EP by Gwyneth Herbert
- Released: 1 November 2010
- Genre: Remix; jazz; Singer-songwriter
- Length: 33:00
- Label: Naim Edge (naimcd137)
- Producer: Seb Rochford

Gwyneth Herbert chronology
| All the Ghosts (2009) | Clangers and Mash (2010) | The Sea Cabinet (2013) |

Singles from Clangers And Mash
- "Perfect Fit" Released: 7 March 2011;

= Clangers and Mash =

Clangers and Mash is an EP by British singer-songwriter Gwyneth Herbert. It was released on 1 November 2010 and was critically acclaimed, receiving a four-starred review from The Guardian.

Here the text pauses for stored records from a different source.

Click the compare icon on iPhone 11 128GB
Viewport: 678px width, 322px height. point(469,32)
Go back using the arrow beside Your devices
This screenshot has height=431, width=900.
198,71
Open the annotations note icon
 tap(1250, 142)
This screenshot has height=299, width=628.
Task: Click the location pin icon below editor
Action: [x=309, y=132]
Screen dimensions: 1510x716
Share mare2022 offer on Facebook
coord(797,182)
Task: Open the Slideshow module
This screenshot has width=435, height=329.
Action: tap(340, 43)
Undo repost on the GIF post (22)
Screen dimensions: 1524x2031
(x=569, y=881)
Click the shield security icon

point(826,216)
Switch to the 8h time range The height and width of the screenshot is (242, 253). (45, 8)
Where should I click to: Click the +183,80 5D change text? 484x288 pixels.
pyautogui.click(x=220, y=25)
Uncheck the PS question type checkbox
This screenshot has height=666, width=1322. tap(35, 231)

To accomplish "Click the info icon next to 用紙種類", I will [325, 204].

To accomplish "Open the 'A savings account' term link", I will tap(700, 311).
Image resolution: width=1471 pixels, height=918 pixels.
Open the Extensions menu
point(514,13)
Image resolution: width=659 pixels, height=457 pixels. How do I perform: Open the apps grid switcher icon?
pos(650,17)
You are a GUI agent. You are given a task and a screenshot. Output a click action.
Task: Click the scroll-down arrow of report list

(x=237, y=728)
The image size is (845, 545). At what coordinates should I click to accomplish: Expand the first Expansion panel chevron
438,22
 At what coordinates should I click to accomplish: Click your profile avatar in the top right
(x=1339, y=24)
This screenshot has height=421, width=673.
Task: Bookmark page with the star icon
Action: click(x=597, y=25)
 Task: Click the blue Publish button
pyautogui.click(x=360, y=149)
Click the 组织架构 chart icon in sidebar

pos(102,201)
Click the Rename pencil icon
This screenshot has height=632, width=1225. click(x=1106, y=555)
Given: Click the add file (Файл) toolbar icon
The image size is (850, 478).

The EP includes remixes, by Seb Rochford of Polar Bear, of some of Gwyneth Herbert's previously published songs as well as the song "Perfect Fit" which had been issued as a free download in October 2009 and was released as a single on 7 March 2011.

Professional ratings
Review scores
| Source | Rating |
| The Guardian |  |
| The Daily Telegraph |  |

==Reception==
In a four-starred review for The Guardian, jazz critic John Fordham described it as a "fascinating set of variations on the familiar for Herbert regulars, or an appealing introduction for jazz-averse newcomers", saying that although her songs had been radically transformed, "Herbert's unfussy soulfulness and personal vision always glow through".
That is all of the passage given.